**DATA TO PROCESS:**
• • • • • • •

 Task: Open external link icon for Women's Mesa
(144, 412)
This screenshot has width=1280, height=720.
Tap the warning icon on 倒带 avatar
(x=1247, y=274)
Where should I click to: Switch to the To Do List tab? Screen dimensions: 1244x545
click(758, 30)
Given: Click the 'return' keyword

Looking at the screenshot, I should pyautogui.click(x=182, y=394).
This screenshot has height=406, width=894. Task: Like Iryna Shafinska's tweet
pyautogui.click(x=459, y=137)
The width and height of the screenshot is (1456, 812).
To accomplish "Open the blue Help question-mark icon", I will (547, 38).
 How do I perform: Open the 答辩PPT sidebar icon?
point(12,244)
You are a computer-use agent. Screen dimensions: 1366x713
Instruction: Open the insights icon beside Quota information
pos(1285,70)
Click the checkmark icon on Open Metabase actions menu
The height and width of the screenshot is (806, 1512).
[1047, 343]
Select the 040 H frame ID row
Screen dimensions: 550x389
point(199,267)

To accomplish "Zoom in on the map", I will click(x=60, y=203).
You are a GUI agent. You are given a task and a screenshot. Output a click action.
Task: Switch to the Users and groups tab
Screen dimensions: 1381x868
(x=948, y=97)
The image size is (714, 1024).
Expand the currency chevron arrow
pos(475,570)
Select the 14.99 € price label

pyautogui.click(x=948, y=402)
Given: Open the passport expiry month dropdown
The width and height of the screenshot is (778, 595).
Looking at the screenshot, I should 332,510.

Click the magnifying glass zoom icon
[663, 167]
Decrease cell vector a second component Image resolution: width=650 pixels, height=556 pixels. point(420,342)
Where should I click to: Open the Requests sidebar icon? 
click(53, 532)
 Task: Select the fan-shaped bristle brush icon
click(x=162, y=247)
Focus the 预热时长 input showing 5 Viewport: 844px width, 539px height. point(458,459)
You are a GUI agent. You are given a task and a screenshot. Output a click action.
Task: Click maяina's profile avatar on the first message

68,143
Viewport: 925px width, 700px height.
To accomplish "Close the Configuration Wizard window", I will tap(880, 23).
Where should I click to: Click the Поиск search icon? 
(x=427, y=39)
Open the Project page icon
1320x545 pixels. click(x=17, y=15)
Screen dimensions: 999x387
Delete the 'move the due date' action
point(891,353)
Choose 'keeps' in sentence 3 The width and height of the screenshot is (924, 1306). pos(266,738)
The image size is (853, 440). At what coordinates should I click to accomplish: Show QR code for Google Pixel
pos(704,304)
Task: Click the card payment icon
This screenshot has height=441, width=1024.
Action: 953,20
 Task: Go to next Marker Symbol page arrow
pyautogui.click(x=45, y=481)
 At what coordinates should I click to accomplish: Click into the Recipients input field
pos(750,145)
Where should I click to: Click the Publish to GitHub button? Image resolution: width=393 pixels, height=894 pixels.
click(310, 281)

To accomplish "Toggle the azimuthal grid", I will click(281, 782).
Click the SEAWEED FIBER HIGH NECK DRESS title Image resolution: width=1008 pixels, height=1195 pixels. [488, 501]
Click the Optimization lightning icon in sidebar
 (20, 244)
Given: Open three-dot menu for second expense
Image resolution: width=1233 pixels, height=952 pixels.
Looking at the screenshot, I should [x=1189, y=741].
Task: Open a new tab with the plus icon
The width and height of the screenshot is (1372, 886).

• • • • • • •

**PROBLEM TO WORK ON:**
Put every line of the records above into a Markdown table with the columns No. and Line, numbering the rows in order and leaving out blank lines.

**WRITTEN ANSWER:**
| No. | Line |
|---|---|
| 1 |  Task: Open external link icon for Women's Mesa |
| 2 | (144, 412) |
| 3 | This screenshot has width=1280, height=720. |
| 4 | Tap the warning icon on 倒带 avatar |
| 5 | (x=1247, y=274) |
| 6 | Where should I click to: Switch to the To Do List tab? Screen dimensions: 1244x545 |
| 7 | click(758, 30) |
| 8 | Given: Click the 'return' keyword |
| 9 | Looking at the screenshot, I should pyautogui.click(x=182, y=394). |
| 10 | This screenshot has height=406, width=894. Task: Like Iryna Shafinska's tweet |
| 11 | pyautogui.click(x=459, y=137) |
| 12 | The width and height of the screenshot is (1456, 812). |
| 13 | To accomplish "Open the blue Help question-mark icon", I will (547, 38). |
| 14 |  How do I perform: Open the 答辩PPT sidebar icon? |
| 15 | point(12,244) |
| 16 | You are a computer-use agent. Screen dimensions: 1366x713 |
| 17 | Instruction: Open the insights icon beside Quota information |
| 18 | pos(1285,70) |
| 19 | Click the checkmark icon on Open Metabase actions menu |
| 20 | The height and width of the screenshot is (806, 1512). |
| 21 | [1047, 343] |
| 22 | Select the 040 H frame ID row |
| 23 | Screen dimensions: 550x389 |
| 24 | point(199,267) |
| 25 | To accomplish "Zoom in on the map", I will click(x=60, y=203). |
| 26 | You are a GUI agent. You are given a task and a screenshot. Output a click action. |
| 27 | Task: Switch to the Users and groups tab |
| 28 | Screen dimensions: 1381x868 |
| 29 | (x=948, y=97) |
| 30 | The image size is (714, 1024). |
| 31 | Expand the currency chevron arrow |
| 32 | pos(475,570) |
| 33 | Select the 14.99 € price label |
| 34 | pyautogui.click(x=948, y=402) |
| 35 | Given: Open the passport expiry month dropdown |
| 36 | The width and height of the screenshot is (778, 595). |
| 37 | Looking at the screenshot, I should 332,510. |
| 38 | Click the magnifying glass zoom icon |
| 39 | [663, 167] |
| 40 | Decrease cell vector a second component Image resolution: width=650 pixels, height=556 pixels. point(420,342) |
| 41 | Where should I click to: Open the Requests sidebar icon?  |
| 42 | click(53, 532) |
| 43 |  Task: Select the fan-shaped bristle brush icon |
| 44 | click(x=162, y=247) |
| 45 | Focus the 预热时长 input showing 5 Viewport: 844px width, 539px height. point(458,459) |
| 46 | You are a GUI agent. You are given a task and a screenshot. Output a click action. |
| 47 | Task: Click maяina's profile avatar on the first message |
| 48 | 68,143 |
| 49 | Viewport: 925px width, 700px height. |
| 50 | To accomplish "Close the Configuration Wizard window", I will tap(880, 23). |
| 51 | Where should I click to: Click the Поиск search icon?  |
| 52 | (x=427, y=39) |
| 53 | Open the Project page icon |
| 54 | 1320x545 pixels. click(x=17, y=15) |
| 55 | Screen dimensions: 999x387 |
| 56 | Delete the 'move the due date' action |
| 57 | point(891,353) |
| 58 | Choose 'keeps' in sentence 3 The width and height of the screenshot is (924, 1306). pos(266,738) |
| 59 | The image size is (853, 440). At what coordinates should I click to accomplish: Show QR code for Google Pixel |
| 60 | pos(704,304) |
| 61 | Task: Click the card payment icon |
| 62 | This screenshot has height=441, width=1024. |
| 63 | Action: 953,20 |
| 64 |  Task: Go to next Marker Symbol page arrow |
| 65 | pyautogui.click(x=45, y=481) |
| 66 |  At what coordinates should I click to accomplish: Click into the Recipients input field |
| 67 | pos(750,145) |
| 68 | Where should I click to: Click the Publish to GitHub button? Image resolution: width=393 pixels, height=894 pixels. |
| 69 | click(310, 281) |
| 70 | To accomplish "Toggle the azimuthal grid", I will click(281, 782). |
| 71 | Click the SEAWEED FIBER HIGH NECK DRESS title Image resolution: width=1008 pixels, height=1195 pixels. [488, 501] |
| 72 | Click the Optimization lightning icon in sidebar |
| 73 |  (20, 244) |
| 74 | Given: Open three-dot menu for second expense |
| 75 | Image resolution: width=1233 pixels, height=952 pixels. |
| 76 | Looking at the screenshot, I should [x=1189, y=741]. |
| 77 | Task: Open a new tab with the plus icon |
| 78 | The width and height of the screenshot is (1372, 886). |